Since the first US presidential election in the late 18th century, there has been an ongoing public debate about the electoral college’s benefits and demerits. The debate has taken center stage when the person who gets the most electoral votes fails to win the popular vote. For instance, Al Gore got the most votes in 2000 but lost the election to George Bush. The debate became more heated when Hillary Clinton got two million more votes than Donald Trump.
So is the electoral college a blessing or a curse?
The framers of the US Constitution introduced the electoral college idea because they believed it was the best way to pick the country’s President. Initially, electors had the power to choose the president, regardless of what voters in their states wanted.
The founding fathers believed that an illiterate electorate could not be trusted to choose a president. They also hoped that the electoral college would prevent densely-populated states from dominating sparsely-populated States. Moreover, it was created as a compromise between Congress and the executive.
Alexander Hamilton is often regarded as the father of the electoral college. He noted that the electoral college was not perfect, but he believed it was an efficient solution. According to Hamilton, the electoral college would prevent an unqualified person from ascending to the presidency.
Another benefit of the electoral college is that it ensures the eventual winner has support from most states. If the popular vote was used instead of the electoral college, presidential candidates will campaign in densely populated states and ignore certain regions.

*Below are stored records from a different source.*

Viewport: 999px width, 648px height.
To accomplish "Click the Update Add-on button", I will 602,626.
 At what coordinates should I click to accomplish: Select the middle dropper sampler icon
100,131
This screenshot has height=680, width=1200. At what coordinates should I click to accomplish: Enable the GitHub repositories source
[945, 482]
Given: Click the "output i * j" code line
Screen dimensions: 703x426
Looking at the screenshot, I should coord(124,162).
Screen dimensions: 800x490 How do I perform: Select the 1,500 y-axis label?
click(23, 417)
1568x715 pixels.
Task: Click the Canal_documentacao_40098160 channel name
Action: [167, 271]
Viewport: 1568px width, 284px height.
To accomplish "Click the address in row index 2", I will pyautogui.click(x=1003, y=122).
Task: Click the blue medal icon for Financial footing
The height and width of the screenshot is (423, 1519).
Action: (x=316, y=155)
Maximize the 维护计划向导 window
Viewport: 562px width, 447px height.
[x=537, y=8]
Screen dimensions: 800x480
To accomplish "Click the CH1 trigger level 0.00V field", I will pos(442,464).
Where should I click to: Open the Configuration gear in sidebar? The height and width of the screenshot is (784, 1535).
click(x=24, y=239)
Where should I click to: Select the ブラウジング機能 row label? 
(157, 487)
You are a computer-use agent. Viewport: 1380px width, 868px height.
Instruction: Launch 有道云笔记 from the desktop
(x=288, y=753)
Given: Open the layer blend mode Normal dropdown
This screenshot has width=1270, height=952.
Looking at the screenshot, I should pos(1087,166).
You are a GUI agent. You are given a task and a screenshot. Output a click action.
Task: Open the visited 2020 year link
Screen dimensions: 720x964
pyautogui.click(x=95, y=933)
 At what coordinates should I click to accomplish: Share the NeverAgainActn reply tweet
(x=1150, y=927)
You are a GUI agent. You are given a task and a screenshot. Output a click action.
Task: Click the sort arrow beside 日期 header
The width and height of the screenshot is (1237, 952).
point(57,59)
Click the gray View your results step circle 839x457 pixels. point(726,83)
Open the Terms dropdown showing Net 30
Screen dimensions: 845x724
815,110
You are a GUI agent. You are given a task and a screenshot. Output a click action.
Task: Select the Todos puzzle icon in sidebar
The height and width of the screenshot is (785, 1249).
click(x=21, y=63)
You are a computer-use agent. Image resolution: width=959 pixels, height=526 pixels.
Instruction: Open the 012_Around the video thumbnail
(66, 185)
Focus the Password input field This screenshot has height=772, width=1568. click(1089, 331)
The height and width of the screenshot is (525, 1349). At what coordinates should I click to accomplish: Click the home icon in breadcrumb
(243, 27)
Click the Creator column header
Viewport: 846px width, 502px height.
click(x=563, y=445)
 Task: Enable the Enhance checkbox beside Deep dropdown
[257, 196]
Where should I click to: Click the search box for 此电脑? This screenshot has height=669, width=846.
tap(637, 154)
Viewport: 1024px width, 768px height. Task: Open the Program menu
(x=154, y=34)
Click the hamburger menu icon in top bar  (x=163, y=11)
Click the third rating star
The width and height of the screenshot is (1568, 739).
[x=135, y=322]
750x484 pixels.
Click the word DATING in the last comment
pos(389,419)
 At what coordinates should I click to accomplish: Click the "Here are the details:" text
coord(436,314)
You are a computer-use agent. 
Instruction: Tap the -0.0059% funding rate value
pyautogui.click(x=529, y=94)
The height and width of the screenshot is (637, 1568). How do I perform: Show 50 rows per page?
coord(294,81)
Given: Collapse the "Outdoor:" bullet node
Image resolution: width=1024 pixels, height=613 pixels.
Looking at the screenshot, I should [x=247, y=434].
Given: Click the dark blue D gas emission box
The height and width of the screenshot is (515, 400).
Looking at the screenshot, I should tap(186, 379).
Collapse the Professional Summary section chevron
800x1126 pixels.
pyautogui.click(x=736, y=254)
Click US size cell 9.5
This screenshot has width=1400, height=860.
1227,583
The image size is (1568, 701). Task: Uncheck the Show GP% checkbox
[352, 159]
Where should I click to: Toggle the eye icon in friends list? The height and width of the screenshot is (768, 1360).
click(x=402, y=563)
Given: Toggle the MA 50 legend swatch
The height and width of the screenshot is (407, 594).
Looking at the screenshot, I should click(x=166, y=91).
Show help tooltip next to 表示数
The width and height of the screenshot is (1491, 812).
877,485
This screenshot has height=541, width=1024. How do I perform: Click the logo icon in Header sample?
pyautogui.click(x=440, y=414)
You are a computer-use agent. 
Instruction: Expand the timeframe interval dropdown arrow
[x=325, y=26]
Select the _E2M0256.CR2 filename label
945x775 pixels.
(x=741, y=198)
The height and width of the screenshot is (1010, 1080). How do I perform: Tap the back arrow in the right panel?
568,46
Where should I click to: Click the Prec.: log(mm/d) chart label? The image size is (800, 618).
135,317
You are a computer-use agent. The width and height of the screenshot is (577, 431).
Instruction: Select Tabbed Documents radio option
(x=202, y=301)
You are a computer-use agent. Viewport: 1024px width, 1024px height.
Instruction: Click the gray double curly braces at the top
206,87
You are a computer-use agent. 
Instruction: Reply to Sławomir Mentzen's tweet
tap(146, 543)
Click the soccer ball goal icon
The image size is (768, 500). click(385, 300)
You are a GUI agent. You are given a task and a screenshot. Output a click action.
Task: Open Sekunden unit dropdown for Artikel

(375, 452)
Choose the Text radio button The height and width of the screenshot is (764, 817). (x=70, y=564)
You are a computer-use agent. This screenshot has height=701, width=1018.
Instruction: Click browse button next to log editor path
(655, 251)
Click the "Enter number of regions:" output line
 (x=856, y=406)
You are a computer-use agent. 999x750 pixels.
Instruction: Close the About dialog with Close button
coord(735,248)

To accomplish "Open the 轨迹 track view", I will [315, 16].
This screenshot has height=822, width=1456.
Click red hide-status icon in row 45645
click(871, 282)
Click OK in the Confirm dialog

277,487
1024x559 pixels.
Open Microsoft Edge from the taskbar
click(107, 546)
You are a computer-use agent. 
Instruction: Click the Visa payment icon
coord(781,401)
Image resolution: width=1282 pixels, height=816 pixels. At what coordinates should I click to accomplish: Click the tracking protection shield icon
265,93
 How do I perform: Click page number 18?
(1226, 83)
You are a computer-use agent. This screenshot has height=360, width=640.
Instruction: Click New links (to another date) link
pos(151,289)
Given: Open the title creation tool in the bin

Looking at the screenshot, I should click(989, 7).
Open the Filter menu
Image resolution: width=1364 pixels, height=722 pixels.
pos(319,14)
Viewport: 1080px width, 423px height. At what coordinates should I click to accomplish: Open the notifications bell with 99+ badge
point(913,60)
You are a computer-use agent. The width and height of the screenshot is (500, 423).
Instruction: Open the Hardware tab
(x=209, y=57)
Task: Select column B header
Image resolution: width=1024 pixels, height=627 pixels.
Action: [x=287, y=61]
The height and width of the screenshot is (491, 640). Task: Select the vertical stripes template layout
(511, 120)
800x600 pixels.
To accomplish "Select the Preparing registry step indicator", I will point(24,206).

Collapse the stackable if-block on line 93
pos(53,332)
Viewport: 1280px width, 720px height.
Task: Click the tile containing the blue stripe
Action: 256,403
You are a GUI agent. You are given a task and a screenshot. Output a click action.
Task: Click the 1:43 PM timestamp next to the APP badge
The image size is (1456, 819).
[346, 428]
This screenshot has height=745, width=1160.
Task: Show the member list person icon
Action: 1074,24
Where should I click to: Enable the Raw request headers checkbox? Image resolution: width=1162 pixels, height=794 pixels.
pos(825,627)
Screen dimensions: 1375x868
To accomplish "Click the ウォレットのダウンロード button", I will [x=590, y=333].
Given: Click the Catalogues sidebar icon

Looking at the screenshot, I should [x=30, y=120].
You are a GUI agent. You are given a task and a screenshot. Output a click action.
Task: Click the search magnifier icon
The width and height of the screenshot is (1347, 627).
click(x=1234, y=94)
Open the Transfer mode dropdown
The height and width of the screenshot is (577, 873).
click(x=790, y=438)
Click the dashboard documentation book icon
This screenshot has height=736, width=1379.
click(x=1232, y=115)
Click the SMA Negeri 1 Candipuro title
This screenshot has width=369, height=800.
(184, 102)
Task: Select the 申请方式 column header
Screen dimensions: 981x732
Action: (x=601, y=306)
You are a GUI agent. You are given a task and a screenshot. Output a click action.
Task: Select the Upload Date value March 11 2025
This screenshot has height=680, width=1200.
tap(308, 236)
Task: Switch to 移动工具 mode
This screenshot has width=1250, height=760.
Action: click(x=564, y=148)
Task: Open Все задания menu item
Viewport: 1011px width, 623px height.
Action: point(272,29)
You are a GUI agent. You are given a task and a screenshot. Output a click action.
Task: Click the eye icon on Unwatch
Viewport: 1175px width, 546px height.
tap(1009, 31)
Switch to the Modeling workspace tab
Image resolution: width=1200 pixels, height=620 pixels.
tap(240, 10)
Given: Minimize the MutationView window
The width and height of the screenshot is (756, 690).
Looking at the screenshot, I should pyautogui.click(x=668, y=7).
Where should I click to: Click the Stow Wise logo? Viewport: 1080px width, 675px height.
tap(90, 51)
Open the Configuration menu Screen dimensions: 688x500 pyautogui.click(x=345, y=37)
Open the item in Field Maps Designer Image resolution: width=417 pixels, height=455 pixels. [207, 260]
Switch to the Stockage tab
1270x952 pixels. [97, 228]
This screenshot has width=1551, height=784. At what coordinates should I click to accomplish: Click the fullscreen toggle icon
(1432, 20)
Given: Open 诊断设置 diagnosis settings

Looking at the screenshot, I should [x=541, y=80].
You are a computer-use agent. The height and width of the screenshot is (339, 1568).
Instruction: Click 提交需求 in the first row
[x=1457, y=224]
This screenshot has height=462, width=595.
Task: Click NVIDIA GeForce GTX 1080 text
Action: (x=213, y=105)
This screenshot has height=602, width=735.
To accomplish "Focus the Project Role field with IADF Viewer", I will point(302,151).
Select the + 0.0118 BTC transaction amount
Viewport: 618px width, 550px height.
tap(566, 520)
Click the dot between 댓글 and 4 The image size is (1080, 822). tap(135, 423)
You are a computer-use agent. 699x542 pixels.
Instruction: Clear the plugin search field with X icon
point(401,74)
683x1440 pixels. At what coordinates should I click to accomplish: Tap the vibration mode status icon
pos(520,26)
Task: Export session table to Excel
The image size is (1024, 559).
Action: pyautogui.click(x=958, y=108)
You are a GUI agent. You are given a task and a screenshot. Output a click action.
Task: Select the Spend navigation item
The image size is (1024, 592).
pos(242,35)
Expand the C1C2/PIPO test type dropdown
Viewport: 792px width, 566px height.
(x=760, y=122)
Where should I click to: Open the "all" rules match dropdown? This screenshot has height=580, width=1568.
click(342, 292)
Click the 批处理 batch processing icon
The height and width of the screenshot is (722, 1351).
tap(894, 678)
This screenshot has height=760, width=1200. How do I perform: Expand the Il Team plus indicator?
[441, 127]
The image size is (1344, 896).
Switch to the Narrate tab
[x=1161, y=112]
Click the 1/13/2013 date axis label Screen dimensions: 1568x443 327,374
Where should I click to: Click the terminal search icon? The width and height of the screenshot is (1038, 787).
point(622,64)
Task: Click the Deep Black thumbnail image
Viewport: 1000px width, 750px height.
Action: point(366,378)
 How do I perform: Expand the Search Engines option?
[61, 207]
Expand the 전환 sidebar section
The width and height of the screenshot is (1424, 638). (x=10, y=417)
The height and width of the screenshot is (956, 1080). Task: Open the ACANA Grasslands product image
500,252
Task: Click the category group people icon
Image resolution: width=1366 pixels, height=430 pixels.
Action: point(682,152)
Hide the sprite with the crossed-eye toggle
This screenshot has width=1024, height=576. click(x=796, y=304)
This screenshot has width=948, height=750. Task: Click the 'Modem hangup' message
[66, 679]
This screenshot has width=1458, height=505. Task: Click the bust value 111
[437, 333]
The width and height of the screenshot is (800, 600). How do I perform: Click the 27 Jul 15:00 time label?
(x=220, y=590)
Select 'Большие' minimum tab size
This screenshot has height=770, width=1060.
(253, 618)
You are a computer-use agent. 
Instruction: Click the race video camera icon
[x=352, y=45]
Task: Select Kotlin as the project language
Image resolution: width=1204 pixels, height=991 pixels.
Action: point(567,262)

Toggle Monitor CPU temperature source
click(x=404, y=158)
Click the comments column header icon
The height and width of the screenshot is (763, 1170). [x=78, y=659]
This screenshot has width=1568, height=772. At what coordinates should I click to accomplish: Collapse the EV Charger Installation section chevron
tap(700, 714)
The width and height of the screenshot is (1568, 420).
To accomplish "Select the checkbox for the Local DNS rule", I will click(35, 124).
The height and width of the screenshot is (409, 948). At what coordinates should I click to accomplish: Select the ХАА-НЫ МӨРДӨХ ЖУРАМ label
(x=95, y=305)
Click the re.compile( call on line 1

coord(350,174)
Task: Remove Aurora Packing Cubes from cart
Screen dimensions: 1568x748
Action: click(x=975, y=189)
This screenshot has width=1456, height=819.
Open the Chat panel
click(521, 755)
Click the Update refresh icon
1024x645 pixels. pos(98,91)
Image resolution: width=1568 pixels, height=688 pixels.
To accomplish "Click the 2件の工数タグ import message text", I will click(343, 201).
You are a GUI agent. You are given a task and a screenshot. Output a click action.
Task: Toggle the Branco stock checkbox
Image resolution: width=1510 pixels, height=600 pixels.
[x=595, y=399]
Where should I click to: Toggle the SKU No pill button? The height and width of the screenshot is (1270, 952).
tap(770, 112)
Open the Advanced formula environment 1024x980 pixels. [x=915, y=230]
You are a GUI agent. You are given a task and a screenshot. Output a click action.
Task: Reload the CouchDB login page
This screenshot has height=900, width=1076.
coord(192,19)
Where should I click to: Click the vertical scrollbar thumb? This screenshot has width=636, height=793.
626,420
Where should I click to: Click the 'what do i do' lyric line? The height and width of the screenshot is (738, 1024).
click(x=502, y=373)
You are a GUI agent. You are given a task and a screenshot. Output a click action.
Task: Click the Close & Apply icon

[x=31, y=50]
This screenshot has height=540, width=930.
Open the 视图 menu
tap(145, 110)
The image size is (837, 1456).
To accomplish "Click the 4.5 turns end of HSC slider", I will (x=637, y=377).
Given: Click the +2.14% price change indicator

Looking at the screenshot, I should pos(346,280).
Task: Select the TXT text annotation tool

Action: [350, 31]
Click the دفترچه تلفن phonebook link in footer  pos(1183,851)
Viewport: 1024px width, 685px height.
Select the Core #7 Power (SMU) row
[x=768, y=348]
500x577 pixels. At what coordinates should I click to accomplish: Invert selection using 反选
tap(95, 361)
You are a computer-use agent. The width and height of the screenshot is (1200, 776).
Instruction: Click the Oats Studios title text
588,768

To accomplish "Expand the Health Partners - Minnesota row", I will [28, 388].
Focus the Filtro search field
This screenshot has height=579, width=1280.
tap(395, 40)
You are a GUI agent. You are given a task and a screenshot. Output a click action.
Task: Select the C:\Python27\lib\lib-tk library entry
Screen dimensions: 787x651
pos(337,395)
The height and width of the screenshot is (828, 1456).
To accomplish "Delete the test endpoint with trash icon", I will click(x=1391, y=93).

The Electoral College ensures the eventual winner garners electoral votes from multiple states. The only way a person will achieve this is by having a national agenda and campaigning within the entire country. For instance, issues affecting manufacturers of AR-15 rifles may take center-stage. The manufacturers may demand flexible licensing for guns with an easy pull trigger.
Proponents of this system stated that, without the Electoral College, Iowa factory workers and Ohio farmers would not have any political discussion significance. Instead, heavily populated areas in towns and cities will be the political jackpot.
The 21st century is not the 18th century. Opponents of the Electoral College argue that the issues society was facing in the 18th century are different from the issues we are facing today. They note that technological advancement has made it possible for presidential candidates to spread their message nationally without traveling to every state. They also argue that the idea of an illiterate electorate selecting the president is absurd in the current information age. Voters have access to candidates’ profiles and manifesto.
They also argue that the sinister bias used as an excuse to install the electoral college in the constitution is no longer relevant. That is because political parties’ members do not vote using their own conscience but on what their party has agreed. This limits free will and suppresses self-expression.
Over the course of the last two centuries, the US Constitution has done away with sections that undermined direct democracy. Opponents of the electoral College believe that the next section to be discarded should be the electoral College. For instance, former slaves and women now have the right to vote and can impact who becomes president.
The main reason why the Electoral College was created was to prevent one state from having too much influence. But today, a few battleground states have more power than other states. For instance, states like Florida, Pennsylvania, and Ohio attract more presidential candidates than other states.
On the other hand, populous states like California are considered democratic party strongholds and receive little attention from the political mainstream. Similarly, States like South Carolina are considered Republican party strongholds.
The Electoral College forces presidential candidates to focus their resources on a few States. The swing states can persuade presidential candidates to change their manifesto. For instance, Michigan automakers forced the Republican party to deploy more resources to the automaker industry than was necessary.
Proponents of the Electoral College argue that the United States is a collection of states and not a homogeneous country. They assert that the electoral college balances the needs of different parts of the country because of this. Opponents of the electoral College claim it undermines democracy and promotes the rule of the minority. Only time will tell if the electoral college is relevant.